■ ASSIGNMENT: Please print exactly the lines from the line containing "Viewport: 717px width, 426px" through the end of the data, no more, and keep pictures out of the copy.

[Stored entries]
————————
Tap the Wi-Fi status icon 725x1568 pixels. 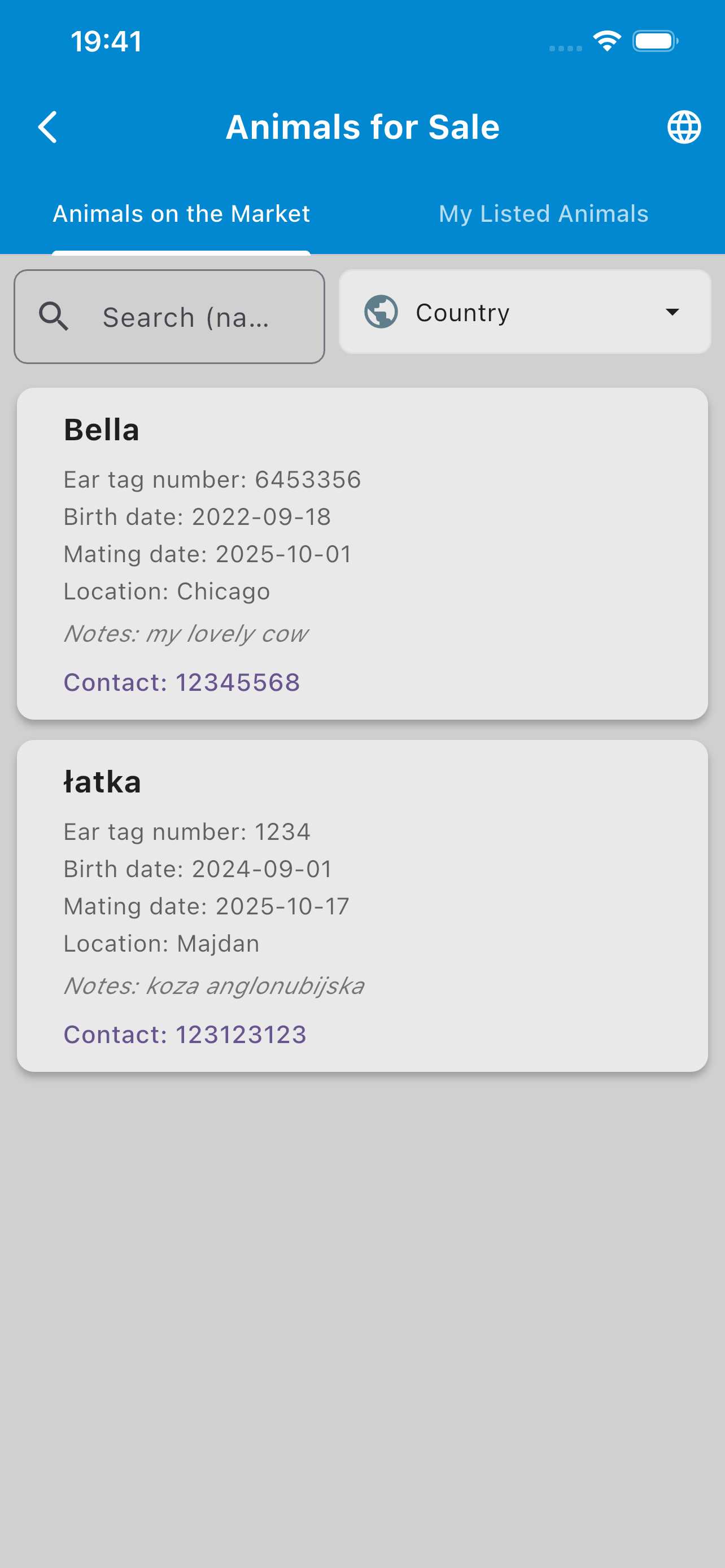pos(606,41)
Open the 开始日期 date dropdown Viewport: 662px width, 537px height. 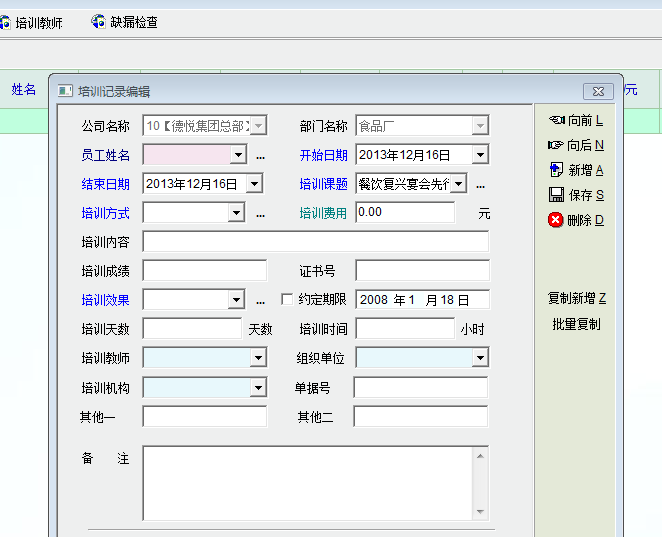point(480,155)
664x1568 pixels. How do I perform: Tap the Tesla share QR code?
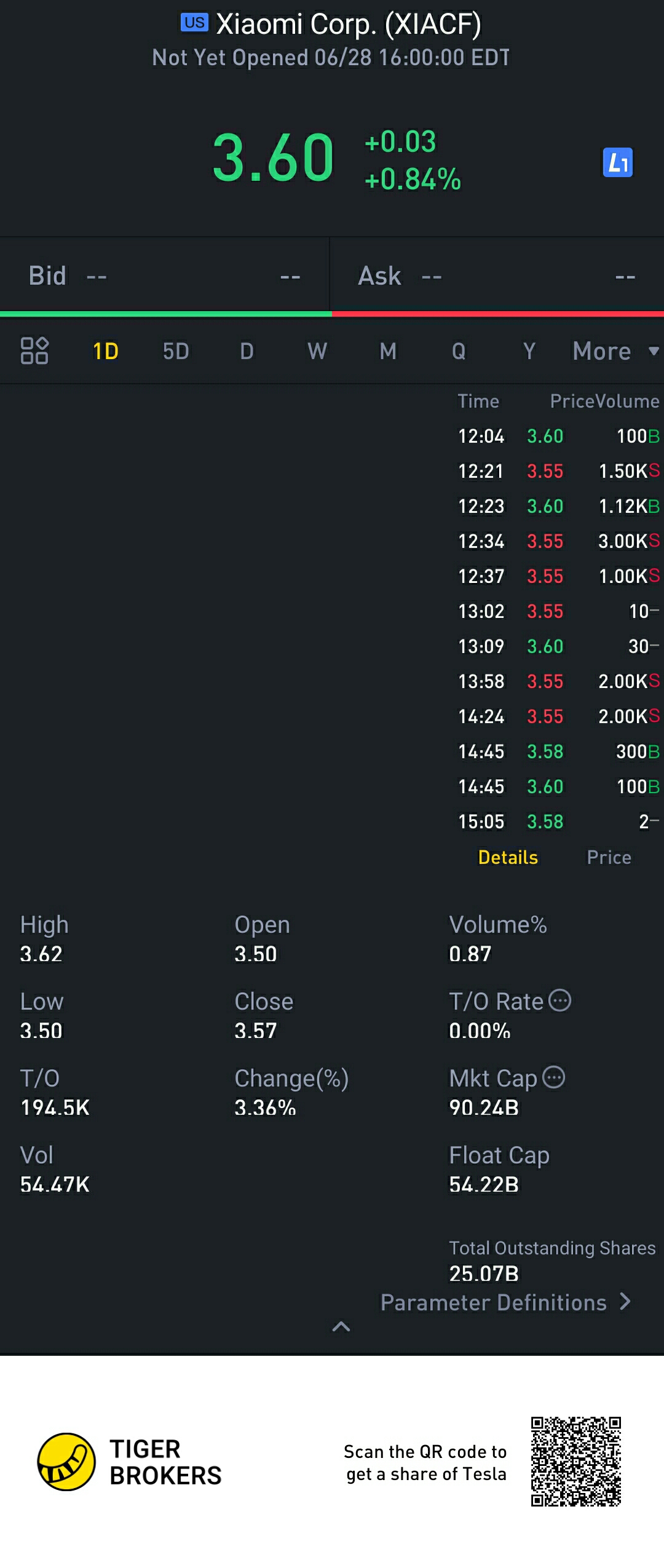575,1461
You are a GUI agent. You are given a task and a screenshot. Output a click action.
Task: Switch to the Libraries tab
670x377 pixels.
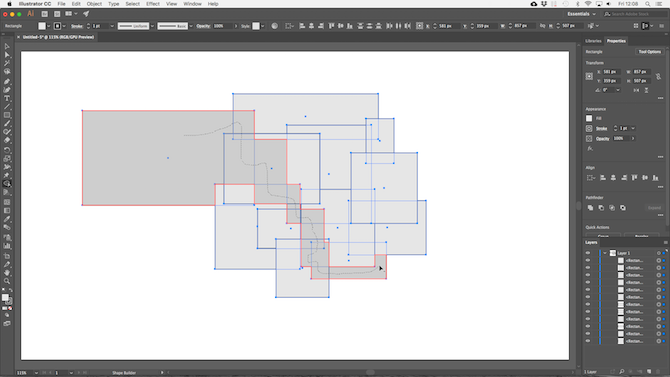pyautogui.click(x=593, y=41)
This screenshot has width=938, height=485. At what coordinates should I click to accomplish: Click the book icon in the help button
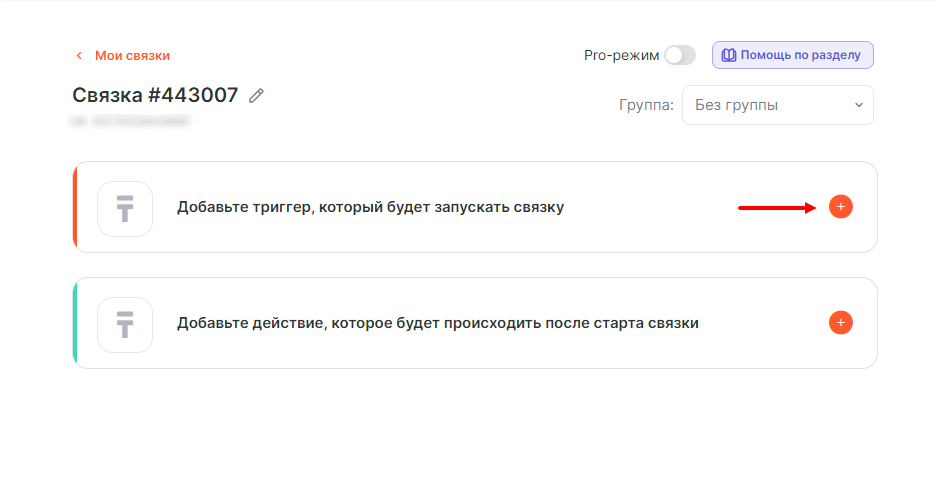click(x=729, y=55)
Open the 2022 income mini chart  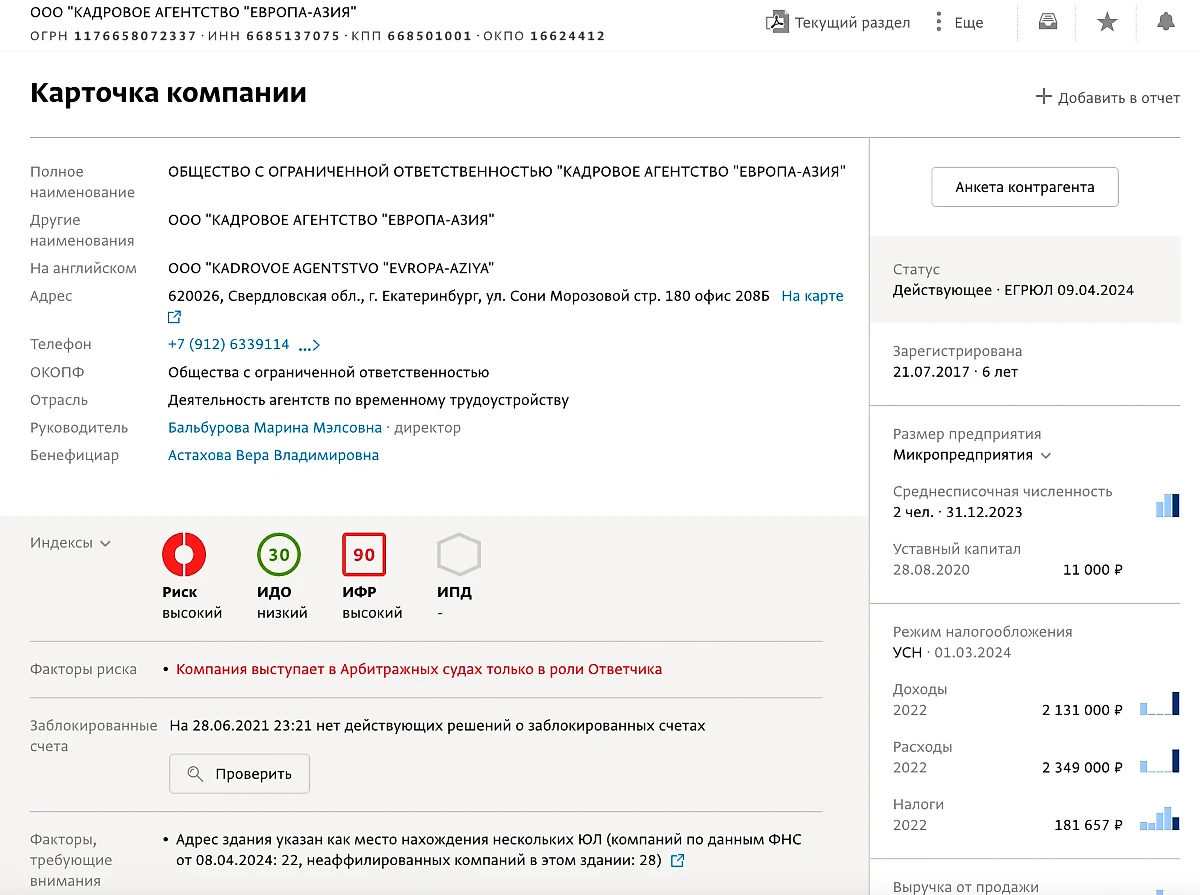(x=1161, y=703)
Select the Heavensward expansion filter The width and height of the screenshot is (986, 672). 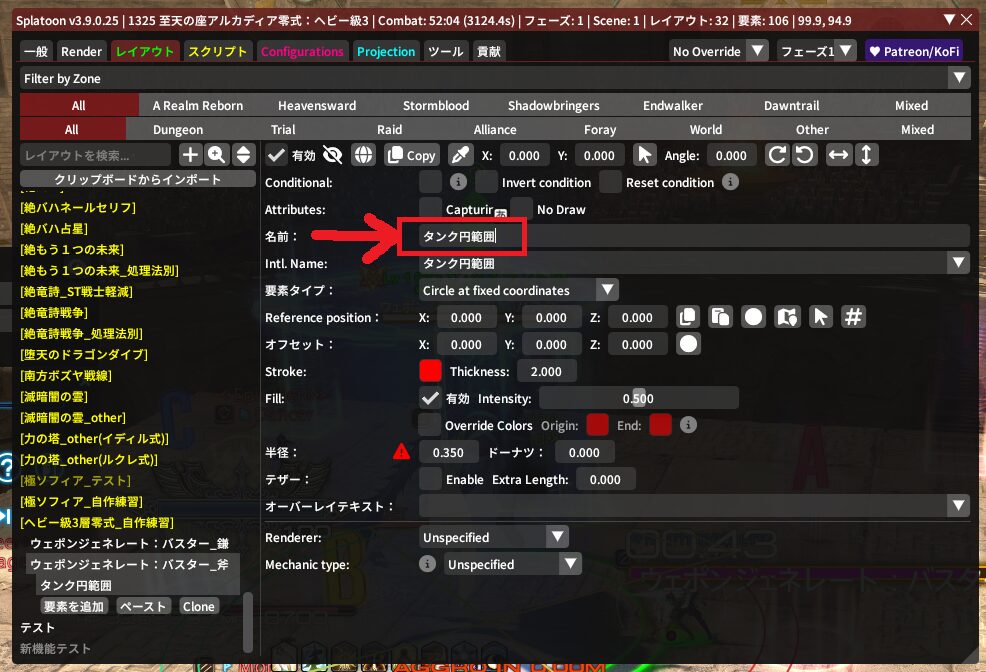316,105
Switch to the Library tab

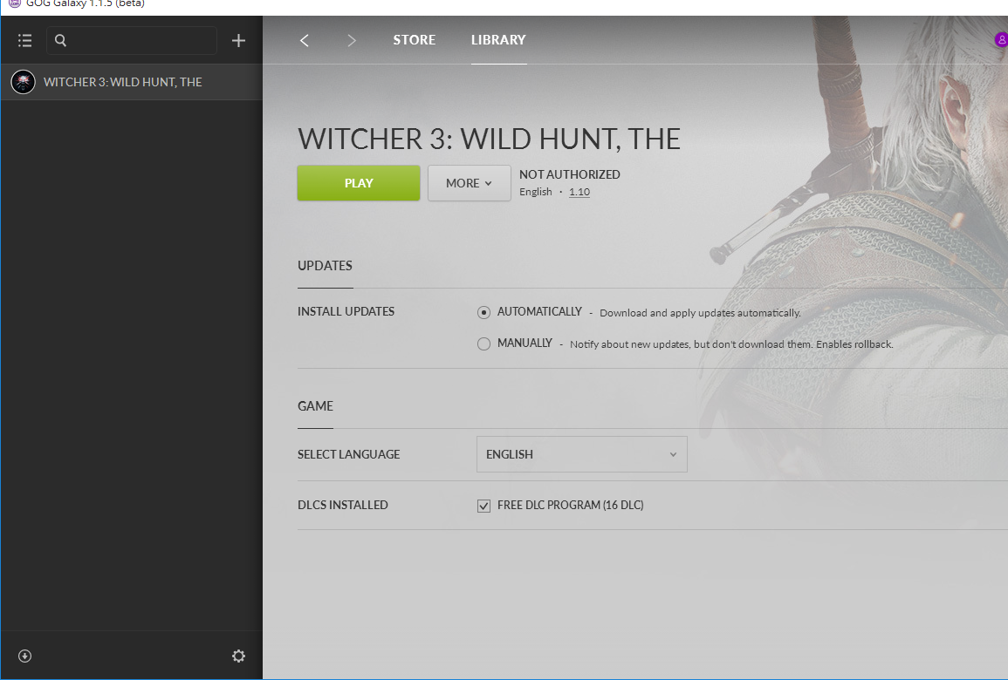(498, 40)
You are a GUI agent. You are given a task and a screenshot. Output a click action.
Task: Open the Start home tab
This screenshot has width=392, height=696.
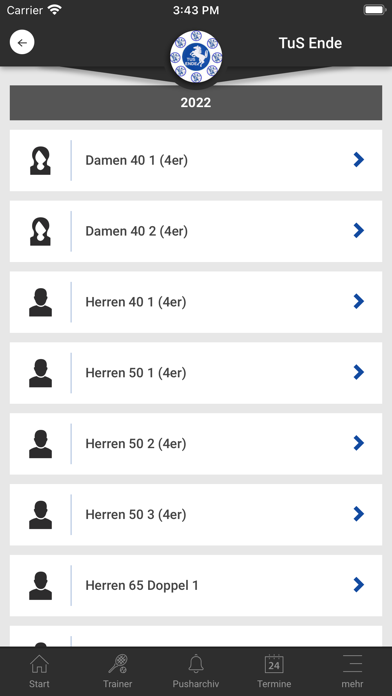pos(39,671)
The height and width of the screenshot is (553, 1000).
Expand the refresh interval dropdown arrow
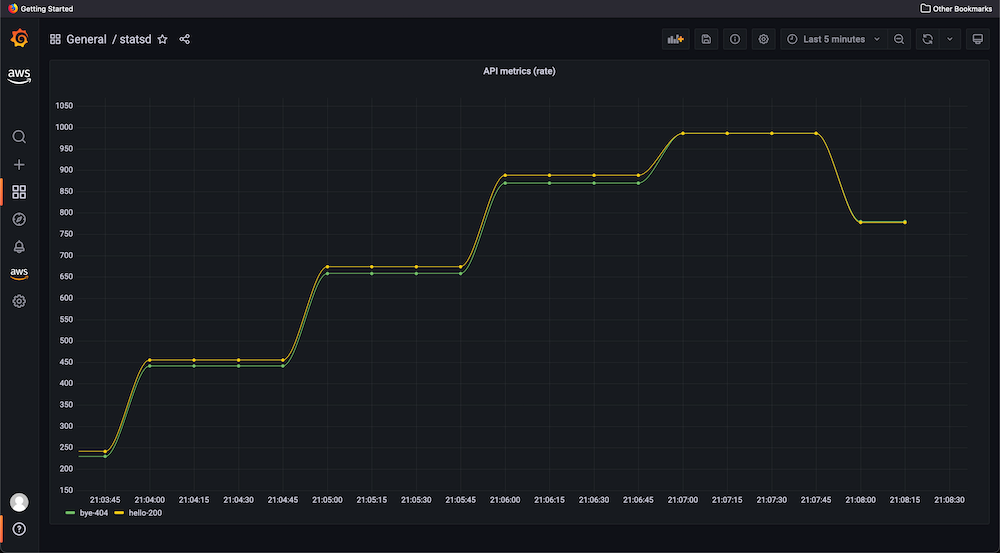[949, 39]
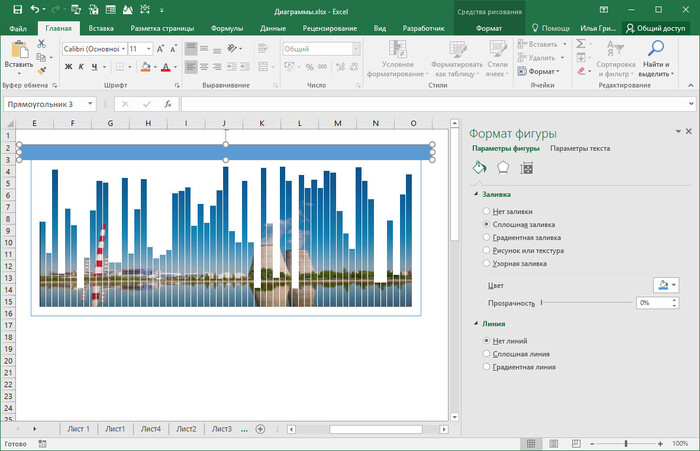Open the Effects pentagon icon
Screen dimensions: 700x451
pos(503,167)
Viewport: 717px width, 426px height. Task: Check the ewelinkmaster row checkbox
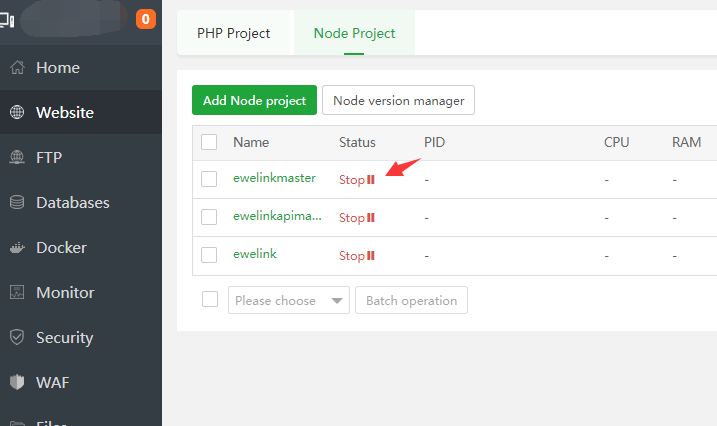[x=209, y=179]
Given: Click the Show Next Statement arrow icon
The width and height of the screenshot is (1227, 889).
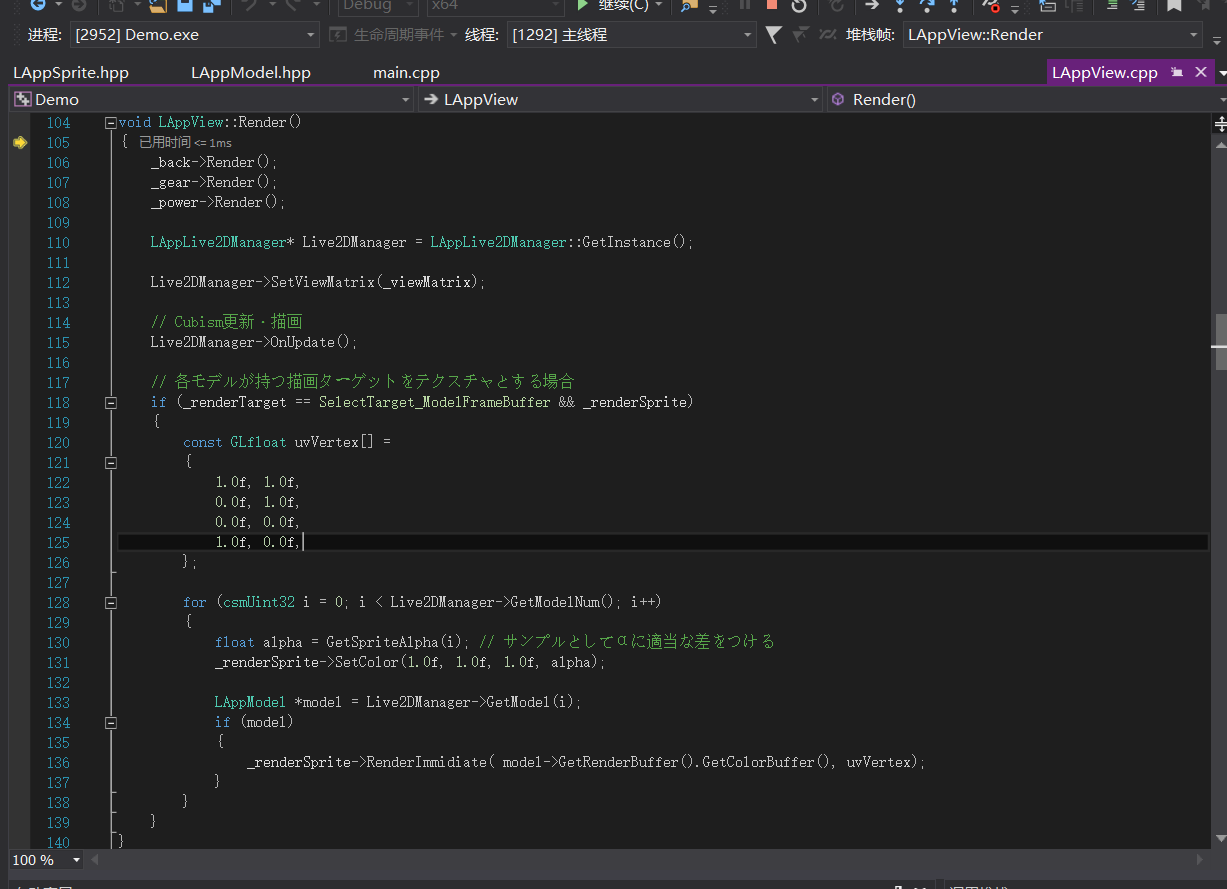Looking at the screenshot, I should (x=871, y=5).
————————
■ REPLY:
Viewport: 717px width, 426px height. Task: Check the ewelinkmaster row checkbox
[x=209, y=179]
Given: Click the Show Next Statement arrow icon
The width and height of the screenshot is (1227, 889).
Looking at the screenshot, I should (x=871, y=5).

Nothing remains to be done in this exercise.